A clean run order for authored workers, observed in session acxrdx6g:

  1. Install the SDK firstcd /tmp && npm init -y && npm install iii-sdk. The node image doesn't ship iii-sdk. Skipping this step makes the worker fail at require('iii-sdk') with Cannot find module. Session q4czk143 skipped this and burned turns on diagnosis.
  2. Use CommonJS by default in .js filesconst { registerWorker } = require('iii-sdk'), not import { registerWorker } from 'iii-sdk'. ESM works only if the package.json sets "type": "module" (or the file is .mjs); a bare .js ESM file fails with Cannot use import statement outside a module. The npm init -y above creates "type": "commonjs" so CJS is the safe default.

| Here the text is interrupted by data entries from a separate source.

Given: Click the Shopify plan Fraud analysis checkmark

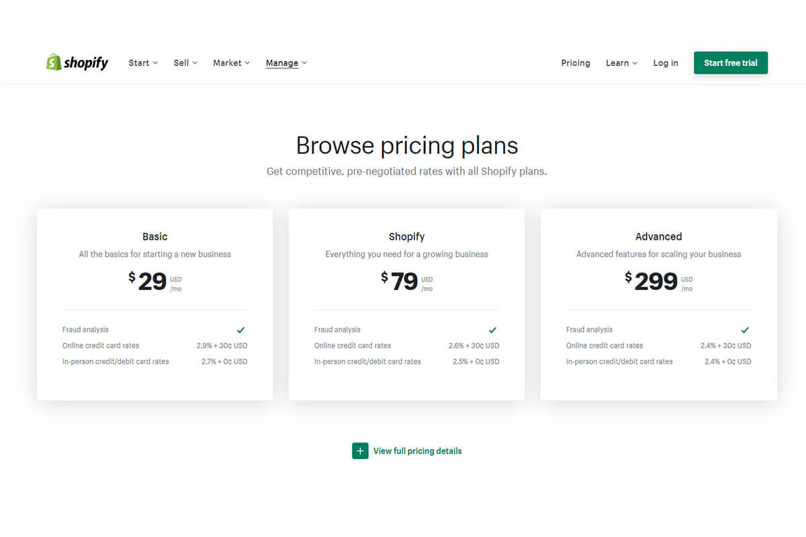Looking at the screenshot, I should pos(492,330).
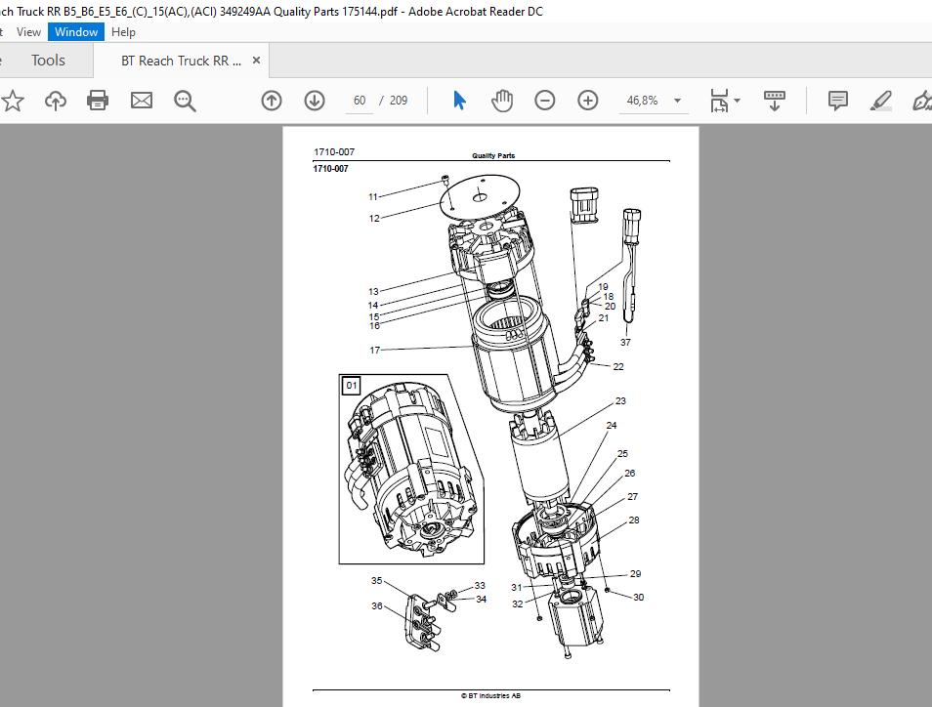The image size is (932, 707).
Task: Send file by email envelope icon
Action: pos(142,101)
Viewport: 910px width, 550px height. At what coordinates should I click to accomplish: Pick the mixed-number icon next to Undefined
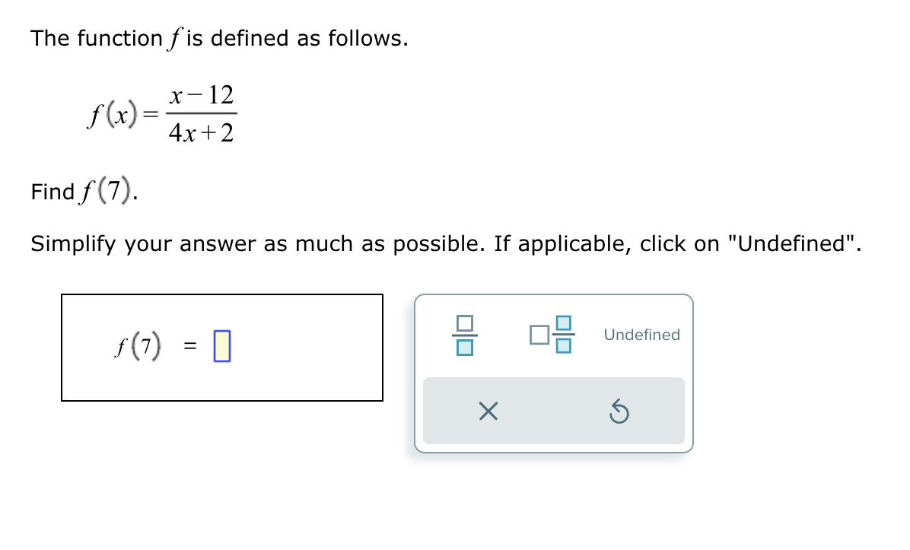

  3. Do NOT use TypeScript syntax in .js files. Session q4czk143 wrote process.env.III_ENGINE_URL! (the TS non-null-assertion operator) and Node parsed it as JS, throwing SyntaxError: missing ) after argument list. Plain JS doesn't have ! as a type assertion — drop it.
  4. Foreground sanity checktimeout 5 node /tmp/worker.js 2>&1 || true. Catches syntax errors, missing imports, bad III_ENGINE_URL, etc. Output is right there in the exec response instead of buried in a log file. The || true lets the exec succeed even when timeout kills the process. (Or use node --check /tmp/worker.js for a parse-only check; doesn't catch import resolution but is faster.)
  5. Detached launchnohup node /tmp/worker.js > /tmp/worker.log 2>&1 & only after the foreground run prints "registered and ready" cleanly.
  6. Verifyengine::functions::list { search: "" }. Within 1–2 s of detached launch, your function ids should appear. If they don't, read /tmp/worker.log — but if the foreground run was clean, the only remaining failure mode is the III_ENGINE_URL boot-rewrite trap (see "Reaching the host engine" above).

This five-step pattern collapses a typical 5–10 turn debug spiral into 5 turns: install deps, choose CJS, no TS syntax, foreground sanity, detach + verify. Sessions svyuv3id and c007a1a7-2116 (both local Qwen3-35B) followed this pattern end-to-end and shipped a full CRUD-plus-HTML todo app on the first deployment attempt.